§ What is required
In full and without alteration, return the records below.

· · ·

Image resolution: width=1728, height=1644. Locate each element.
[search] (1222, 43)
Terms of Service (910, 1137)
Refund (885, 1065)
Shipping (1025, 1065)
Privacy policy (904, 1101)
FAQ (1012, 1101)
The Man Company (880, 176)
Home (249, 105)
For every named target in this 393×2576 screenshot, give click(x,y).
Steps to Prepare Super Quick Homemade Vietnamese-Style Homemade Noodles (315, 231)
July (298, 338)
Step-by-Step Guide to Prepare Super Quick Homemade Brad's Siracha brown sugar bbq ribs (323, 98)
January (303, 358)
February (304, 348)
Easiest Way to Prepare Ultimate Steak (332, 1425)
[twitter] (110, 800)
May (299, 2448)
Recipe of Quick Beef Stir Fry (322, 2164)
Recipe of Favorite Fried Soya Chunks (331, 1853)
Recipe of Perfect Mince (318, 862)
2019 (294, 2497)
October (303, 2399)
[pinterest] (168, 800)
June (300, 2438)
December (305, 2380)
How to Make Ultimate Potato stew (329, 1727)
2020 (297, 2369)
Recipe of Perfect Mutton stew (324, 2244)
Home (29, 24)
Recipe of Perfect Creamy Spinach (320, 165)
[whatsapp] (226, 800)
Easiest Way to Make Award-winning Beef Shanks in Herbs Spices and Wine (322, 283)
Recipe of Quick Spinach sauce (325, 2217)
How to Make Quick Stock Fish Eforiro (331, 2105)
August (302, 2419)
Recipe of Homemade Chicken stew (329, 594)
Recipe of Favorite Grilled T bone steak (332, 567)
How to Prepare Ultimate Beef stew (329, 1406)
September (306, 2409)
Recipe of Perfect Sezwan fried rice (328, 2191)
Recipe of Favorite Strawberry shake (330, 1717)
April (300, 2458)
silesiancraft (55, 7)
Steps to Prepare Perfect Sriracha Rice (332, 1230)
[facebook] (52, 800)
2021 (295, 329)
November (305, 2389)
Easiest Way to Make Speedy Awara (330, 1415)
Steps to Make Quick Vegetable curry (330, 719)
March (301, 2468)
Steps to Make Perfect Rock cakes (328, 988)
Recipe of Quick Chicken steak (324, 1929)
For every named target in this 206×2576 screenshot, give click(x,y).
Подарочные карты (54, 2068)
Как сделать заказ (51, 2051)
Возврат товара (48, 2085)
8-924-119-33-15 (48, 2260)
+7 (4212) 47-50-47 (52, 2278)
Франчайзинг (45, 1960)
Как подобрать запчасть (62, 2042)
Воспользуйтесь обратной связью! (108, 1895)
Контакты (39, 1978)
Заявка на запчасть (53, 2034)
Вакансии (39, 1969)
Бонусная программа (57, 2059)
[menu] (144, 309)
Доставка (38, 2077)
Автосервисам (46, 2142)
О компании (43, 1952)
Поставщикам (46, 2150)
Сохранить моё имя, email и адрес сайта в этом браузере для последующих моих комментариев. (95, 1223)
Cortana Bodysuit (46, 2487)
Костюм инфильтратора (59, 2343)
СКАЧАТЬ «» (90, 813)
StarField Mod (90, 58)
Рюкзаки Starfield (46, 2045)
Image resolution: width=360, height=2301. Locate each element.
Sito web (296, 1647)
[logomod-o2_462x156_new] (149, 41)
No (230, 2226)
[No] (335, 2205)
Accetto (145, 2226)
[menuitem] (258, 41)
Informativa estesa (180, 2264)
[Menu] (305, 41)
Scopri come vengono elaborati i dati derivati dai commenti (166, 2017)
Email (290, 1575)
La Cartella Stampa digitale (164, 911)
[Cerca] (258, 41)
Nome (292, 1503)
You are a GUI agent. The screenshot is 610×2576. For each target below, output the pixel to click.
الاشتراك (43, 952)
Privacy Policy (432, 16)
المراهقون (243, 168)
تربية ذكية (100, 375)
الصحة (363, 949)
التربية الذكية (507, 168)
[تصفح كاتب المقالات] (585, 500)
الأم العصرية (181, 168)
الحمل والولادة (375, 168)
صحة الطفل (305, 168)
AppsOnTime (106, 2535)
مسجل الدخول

· · ·

§ Solution for this task
Image resolution: width=1728, height=1644. Locate each element.
[search] (1222, 43)
Terms of Service (910, 1137)
Refund (885, 1065)
Shipping (1025, 1065)
Privacy policy (904, 1101)
FAQ (1012, 1101)
The Man Company (880, 176)
Home (249, 105)
For every named target in this 393×2576 screenshot, give click(x,y).
Steps to Prepare Super Quick Homemade Vietnamese-Style Homemade Noodles (315, 231)
July (298, 338)
Step-by-Step Guide to Prepare Super Quick Homemade Brad's Siracha brown sugar bbq ribs (323, 98)
January (303, 358)
February (304, 348)
Easiest Way to Prepare Ultimate Steak (332, 1425)
[twitter] (110, 800)
May (299, 2448)
Recipe of Quick Beef Stir Fry (322, 2164)
Recipe of Favorite Fried Soya Chunks (331, 1853)
Recipe of Perfect Mince (318, 862)
2019 (294, 2497)
October (303, 2399)
[pinterest] (168, 800)
June (300, 2438)
December (305, 2380)
How to Make Ultimate Potato stew (329, 1727)
2020 (297, 2369)
Recipe of Perfect Mutton stew (324, 2244)
Home (29, 24)
Recipe of Perfect Creamy Spinach (320, 165)
[whatsapp] (226, 800)
Easiest Way to Make Award-winning Beef Shanks in Herbs Spices and Wine (322, 283)
Recipe of Quick Spinach sauce (325, 2217)
How to Make Quick Stock Fish Eforiro (331, 2105)
August (302, 2419)
Recipe of Homemade Chicken stew (329, 594)
Recipe of Favorite Grilled T bone steak (332, 567)
How to Prepare Ultimate Beef stew (329, 1406)
September (306, 2409)
Recipe of Perfect Sezwan fried rice (328, 2191)
Recipe of Favorite Strawberry shake (330, 1717)
April (300, 2458)
silesiancraft (55, 7)
Steps to Prepare Perfect Sriracha Rice (332, 1230)
[facebook] (52, 800)
2021 (295, 329)
November (305, 2389)
Easiest Way to Make Speedy Awara (330, 1415)
Steps to Make Quick Vegetable curry (330, 719)
March (301, 2468)
Steps to Make Perfect Rock cakes (328, 988)
Recipe of Quick Chicken steak (324, 1929)
For every named target in this 206×2576 screenshot, give click(x,y).
Подарочные карты (54, 2068)
Как сделать заказ (51, 2051)
Возврат товара (48, 2085)
8-924-119-33-15 (48, 2260)
+7 (4212) 47-50-47 (52, 2278)
Франчайзинг (45, 1960)
Как подобрать запчасть (62, 2042)
Воспользуйтесь обратной связью! (108, 1895)
Контакты (39, 1978)
Заявка на запчасть (53, 2034)
Вакансии (39, 1969)
Бонусная программа (57, 2059)
[menu] (144, 309)
Доставка (38, 2077)
Автосервисам (46, 2142)
О компании (43, 1952)
Поставщикам (46, 2150)
Сохранить моё имя, email и адрес сайта в этом браузере для последующих моих комментариев. (95, 1223)
Cortana Bodysuit (46, 2487)
Костюм инфильтратора (59, 2343)
СКАЧАТЬ «» (90, 813)
StarField Mod (90, 58)
Рюкзаки Starfield (46, 2045)
Image resolution: width=360, height=2301. Locate each element.
Sito web (296, 1647)
[logomod-o2_462x156_new] (149, 41)
No (230, 2226)
[No] (335, 2205)
Accetto (145, 2226)
[menuitem] (258, 41)
Informativa estesa (180, 2264)
[Menu] (305, 41)
Scopri come vengono elaborati i dati derivati dai commenti (166, 2017)
Email (290, 1575)
La Cartella Stampa digitale (164, 911)
[Cerca] (258, 41)
Nome (292, 1503)
You are a GUI agent. The screenshot is 610×2576. For each target below, output the pixel to click.
الاشتراك (43, 952)
Privacy Policy (432, 16)
المراهقون (243, 168)
تربية ذكية (100, 375)
الصحة (363, 949)
التربية الذكية (507, 168)
[تصفح كاتب المقالات] (585, 500)
الأم العصرية (181, 168)
الحمل والولادة (375, 168)
صحة الطفل (305, 168)
AppsOnTime (106, 2535)
مسجل الدخول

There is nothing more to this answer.